Al Franken sharply criticized Sen. Norm Coleman today for failing to hold any hearings on contractor fraud in Iraq during his time as chairman of the Senate’s Permanent Subcommittee on Investigations. “Our troops and our taxpayers needed a watchdog in that seat,” Franken said at a press conference this morning on the steps of the Capitol. “Instead they got a lapdog for George W. Bush and his cronies at Halliburton. Norm Coleman’s dereliction of duty stands as an indelible stain on his record. He let our country down. We paid a steep price. Now it falls to the people of Minnesota to hold him accountable.”
Franken laid out a litany of fraudulent practices that have sabotaged the reconstruction effort from the outset: $12 billion in shrink-wrapped $100 bills that vanished into the war zone; 50,000 pounds of nails dumped in the desert by Halliburton employees because they were the wrong size; Mercedes trucks set on fire and abandoned because workers lacked the right wrench to make repairs. “Money flowed every which way, usually into the pockets of greedy contractors, often with little or no idea where it was going,” Franken said. “Norm Coleman was the Senate’s oversight czar and he did nothing while at least $15 billion in taxpayer money went missing.”
Coleman served as chairman of the subcommittee from 2003 until 2006, when Democrats regained control of the Senate. Franken compared Coleman’s tenure unfavorably to that of Sen. Harry Truman, who created what ultimately became the Permanent Subcommittee on Investigations (PSI) in 1941 to ferret out waste in military spending and rose to national prominence spotlighting the issue. “Make no mistake, if Harry Truman had been chairing the PSI in 2003 this would not have happened,” Franken said. “He would have dragged Halliburton executives, military officials and Donald Rumsfeld himself before that committee and he wouldn’t have just demanded answers. He would have put a stop to the corruption and saved taxpayers billions of dollars by preventing fraud.”

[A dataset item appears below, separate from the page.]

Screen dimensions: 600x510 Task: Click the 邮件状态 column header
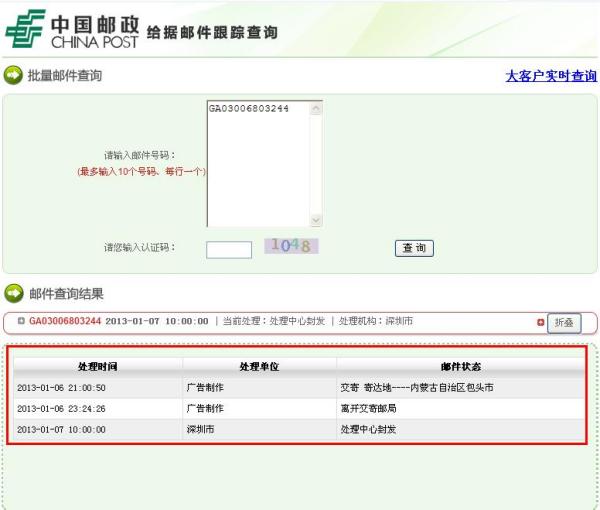(460, 366)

Coleman’s campaign manager, Cullen Sheehan, dismissed the criticism as typical political posturing. “Al Franken will do anything he can for political gain,” Sheehan said. “Al Franken is obviously willing to say a lot of things that just aren’t true.” Sheehan further stated that 12 different entities have investigated contractor fraud in Iraq and that Coleman’s work on the subcommittee has saved taxpayers billions of dollars. “When you you look at the record I think it’s pretty clear why he was put there,” he said.